By LYNNE IRONS
I have no business writing a garden column. I should be doing a political blog, as if I knew how to blog. I can barely Google in a pinch.
There. I have set the stage.
Cargill and Tyson, the two biggest meat producers in the country, are lobbying for the National Animal Identification System act to be passed by Congress. This system is to get every animal owner to identify and register their livestock. Supposedly it is to keep us safe in the event of some national Homeland Security risk like bird flu. The legislation would compel animal owners to register their premises and personal information into a federal database, to buy a microchip for every animal, to log every event in the animal’s life, to pay fees for this so-called privilege and to pay up to $1,000 a day in fines for non-compliance.
This is not targeting the big meat producers but rather the thousands of small farmers and even you and me with our tiny flocks of chickens.
The big companies have three reasons to love this proposed system. First, they already are completely computerized and they would only need to register a batch of, say, meat birds rather than every individual.
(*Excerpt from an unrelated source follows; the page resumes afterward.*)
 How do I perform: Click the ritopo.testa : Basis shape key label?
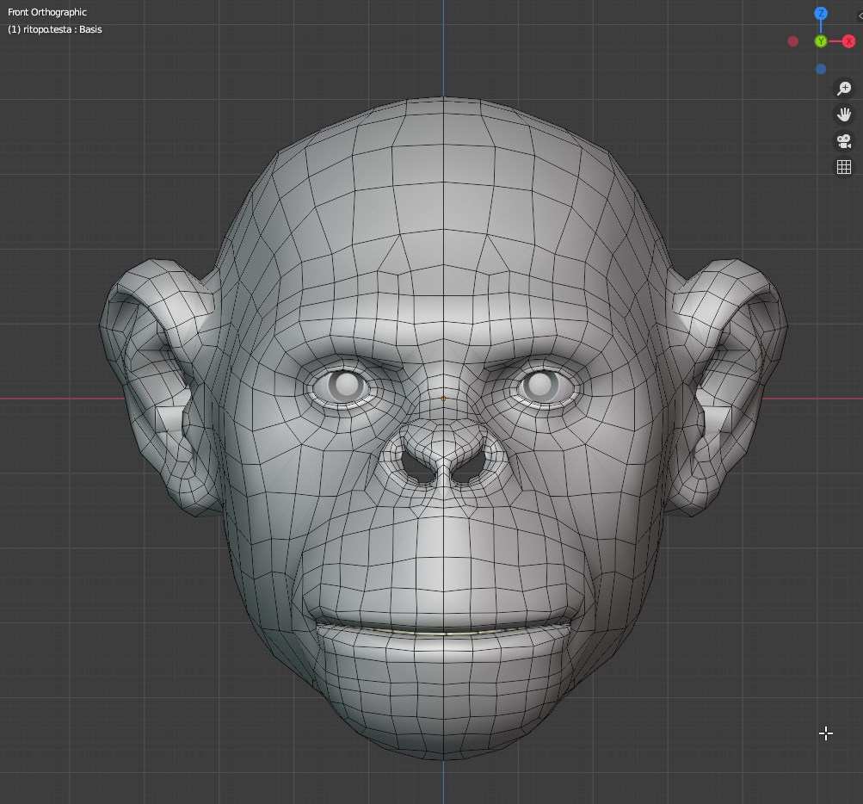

Second, they would be happy to see the small competitors with yet another reason to go out of business. Finally, it looks to the rest of the world like Japan, Europe and other export customers that we are cleaning up our meat industry when, in fact, the health claims of the proposed system are a sham because it does nothing to stop the spread of salmonella, e. coli, listeria and mad cow.
This is like the Biblical story of David and Bathsheba. King David, who had it all, wanted Bathsheba, wife of a poor soldier. He put the husband on the front lines and then was able to take the newly widowed Bathsheba for a wife.
So many big companies have this mindset. They do not want the little guy to succeed. Somehow our government (of the people, by the people and for the people) has changed tactics to support Big Oil, Big Ag, Big Business and Big Pharma. I wonder why we continue to take it? Why aren’t we rioting in the streets?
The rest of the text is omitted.